I have an ASP.NET project using .NET Core 2 and I notice that when I use the default logger provided by ASP.NET (injected into any controller as ILogger), I see log messages formatted as follows:

default logger

notice how the log level "info" is coloured. Clearly, the IDE is recognising that this is a logger message and handling it in some special way.

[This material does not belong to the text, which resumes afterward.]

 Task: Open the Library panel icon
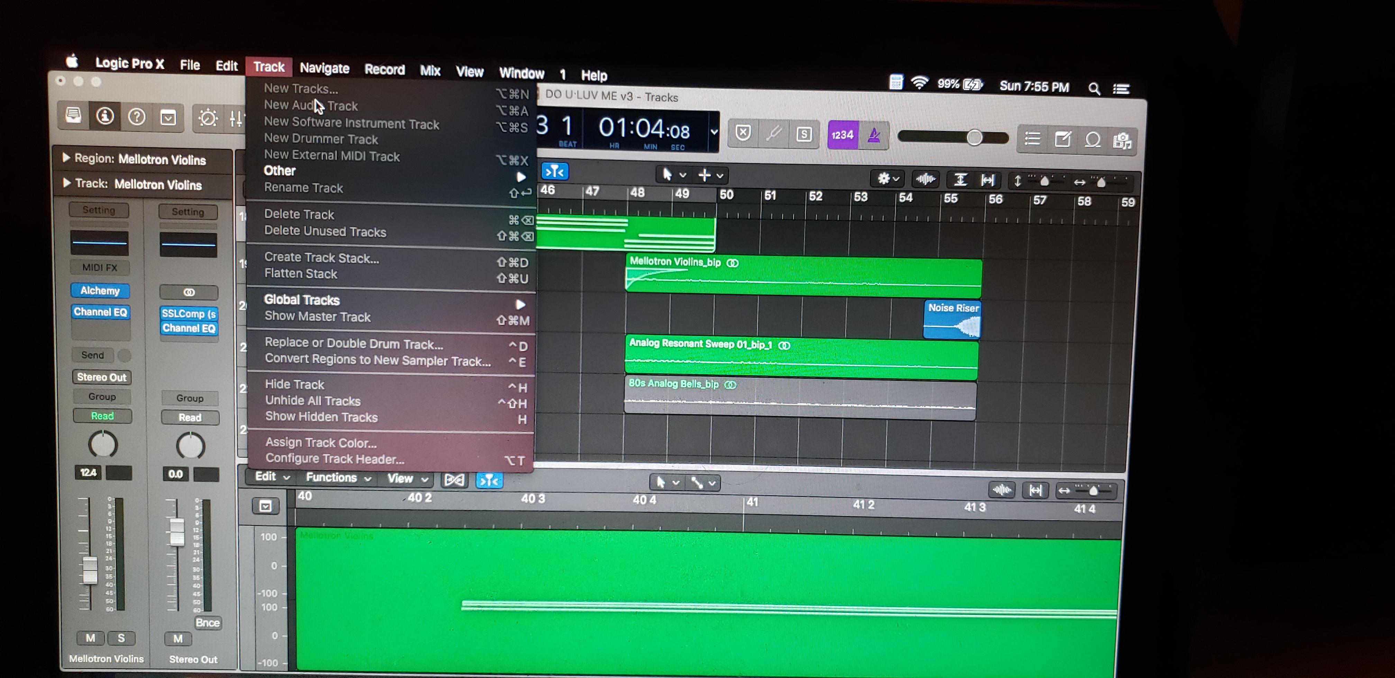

However, if I use NLog instead, by doing:

    public static IWebHost BuildWebHost(string[] args) =>
        WebHost.CreateDefaultBuilder(args)
            .UseStartup<Startup>()
            .UseNLog() // add this line!
            .Build();

in Program.cs, without any further code changes

this will then route all log message to nlog processor as well which will handle logging based on nlog logging rules in nlog.config file. So, for example if I have a rule to print to console, then I see the following:

nlog console log

(note that the default Microsoft logger is still active! and will still print the same message again like the first picture)

Now, my real question is, is there a way to make all nlog console log messages appear the same way like the ones coming from the default logger?

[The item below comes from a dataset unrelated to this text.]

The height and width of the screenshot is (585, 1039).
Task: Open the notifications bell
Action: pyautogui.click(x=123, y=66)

You might be wondering why I need nlog console log at all since the default logger is still active anyway. That's because the default logger is only available to controllers using dependency injection and I don't see an easy way to use it in all my classes, whereas NLog is easy to add to any class by doing:

    private static readonly Logger Logger = LogManager.GetCurrentClassLogger();

So, I have two options here:

  • Make nlog console messages recognised by the IDE similar to how it recognised the default logger's message.
  • Make the default Microsoft logger available to any class without needing complex dependency injection, and make sure it is still routing all messages to NLog logger (since I still need nlog's file logging rules with compression, archiving and other nlog features)
1
You should be able to inject ILogger<MyClass> in any class, using dependency injection. just like you do in your controller. NLog can be useful, but the reason you gave isn’t really a valid one.Shane Ray

1 Answers

0
votes

What does you layout look like in your NLog.Config file?

You can try something like this to get the layout you want.

Layout="${level:uppercase=false}: ${logger}${newline}${message}"

NLog has a ColoredConsole Target that might give you the colors you are looking for if the Layout does not do it in the ASP.Net Logger.